The wife of Pakistan cricket coach Bob Woolmer has denied that her husband committed suicide but refused to rule out the possibility he was murdered.
The first post mortem examination on Woolmer proved inconclusive
Woolmer, 58, was found in his hotel room on Sunday, the day after his team lost to Ireland in the World Cup.
Police in Jamaica are still unable to confirm how Woolmer died, and continue to treat the case as "suspicious".
A police spokesman confirmed they had now decided to seek the opinion of a second pathologist.
Speaking at her home in South Africa, Gill Woolmer said she expected her husband's body would be flown home after the second pathologist concluded his investigation.
Pakistan team trainer Murray Stephenson is due to accompany Woolmer's body to South Africa when the investigation is concluded.
Mrs Woolmer said she had been given "some indication" of why police thought her husband's death was suspicious, but did not reveal what it was.
Woolmer, a former England Test player, was found unconscious at his Kingston hotel last Sunday and died later that day.
"The second pathologist's test should be available and as soon as we get that the investigation will be winding down and they will be able to send his body back to South Africa," Gill Woolmer said.
Speaking to Sky News, she added: "There is always the possibility that it could have been [murder]."
Mark Shields, Jamaica's deputy police commissioner, has rebuffed direct questions about whether Woolmer was murdered.
Mr Shields is a former British policeman who was head of Special Branch in the City of London at a time when the area was a target for the IRA.
Mark Shields is a former head of the City of London Special Branch
He was recruited by the Jamaican government in 2005 to counter the island's endemic gun crime, Yardie gangs and drug culture.
The UK's Metropolitan Police is "ready to assist" its Jamaican counterpart with the investigation, Deputy Commissioner Paul Stephenson has told the BBC, although there has been no explicit request for help.
In a statement on Thursday, Jamaican police spokesman Karl Angell said the government pathologist who conducted the first post-mortem examination was awaiting the result of toxicology and histology tests.
Bob Woolmer was known to suffer from diabetes, but his widow dismissed the suggestion that he died from a drugs overdose.
"Bob had Type 2 diabetes, which you do not have to take drugs for. Reports of him drinking and overdosing on drugs are absolute rubbish," she said.
The Pakistan team held a memorial service after Wednesday's game
Asked about the stresses of his job, she said: "He never mentioned anything about being under pressure, but I had seen pictures of him on TV and know him well enough to know he was under pressure by the expression on his face."
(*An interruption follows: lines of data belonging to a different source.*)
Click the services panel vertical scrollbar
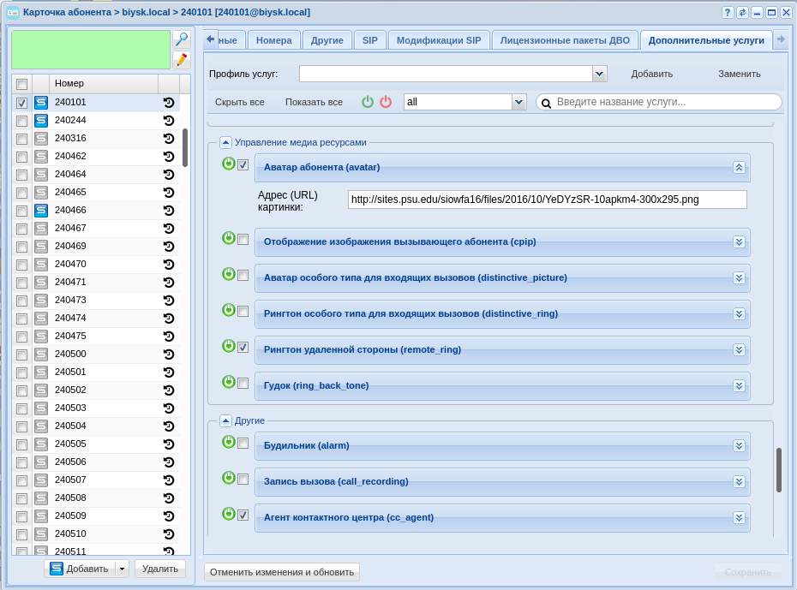The width and height of the screenshot is (797, 590). [x=779, y=469]
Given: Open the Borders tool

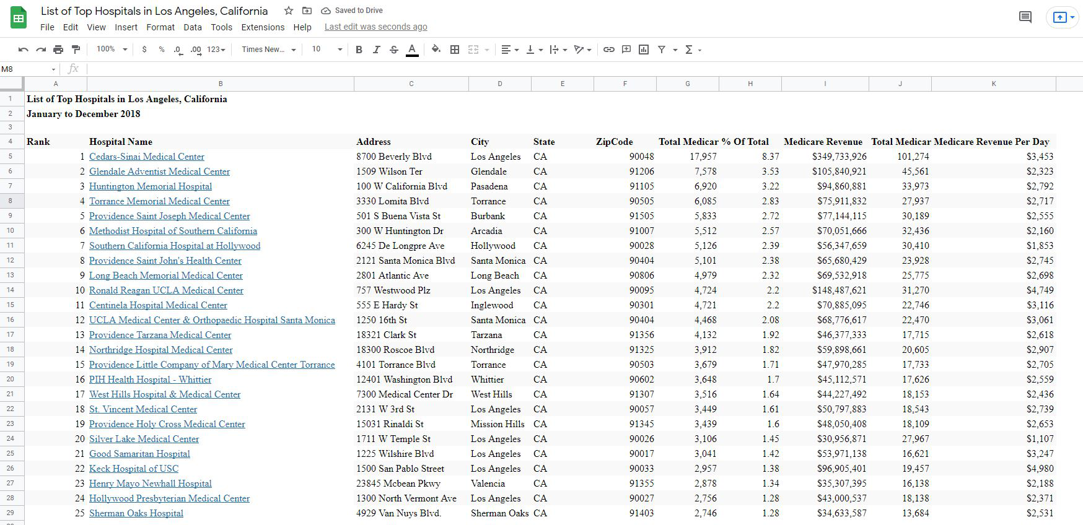Looking at the screenshot, I should (x=455, y=50).
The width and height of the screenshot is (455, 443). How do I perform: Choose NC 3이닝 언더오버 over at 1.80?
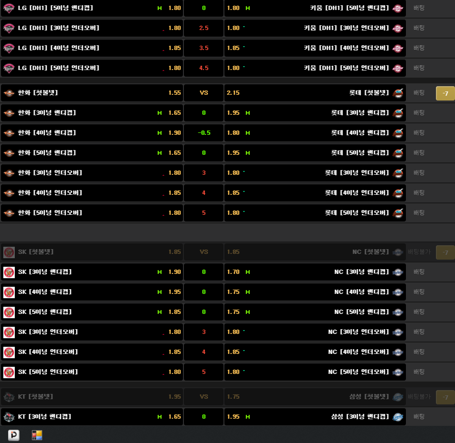[x=233, y=332]
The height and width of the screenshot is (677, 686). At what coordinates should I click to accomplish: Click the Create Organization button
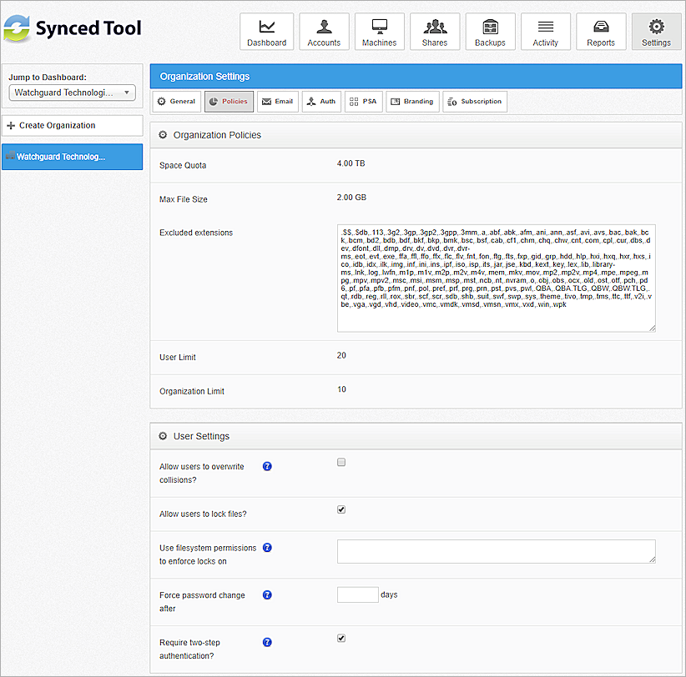tap(72, 125)
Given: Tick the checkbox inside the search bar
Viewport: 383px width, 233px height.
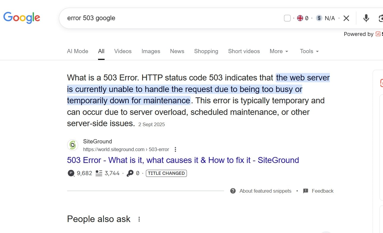Looking at the screenshot, I should pos(287,18).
Woolmer's final communication with his wife was an e-mail sent following Pakistan's surprise World Cup defeat by Ireland, the match finishing only hours before his death.
"I received it the following morning and he just said he was very disappointed in their performance and couldn't understand how the result had happened. He was just very depressed about it," she said.
"He had a very good relationship with the team. He liked the boys and I think the feeling was mutual.
"They had a lot of fun together, as well as working very hard together, and the PCB administration were very good to him and looked after him very well."
Pakistan won their final World Cup group match against Zimbabwe by 93 runs on Wednesday, following a minute's silence as a mark of respect for the coach.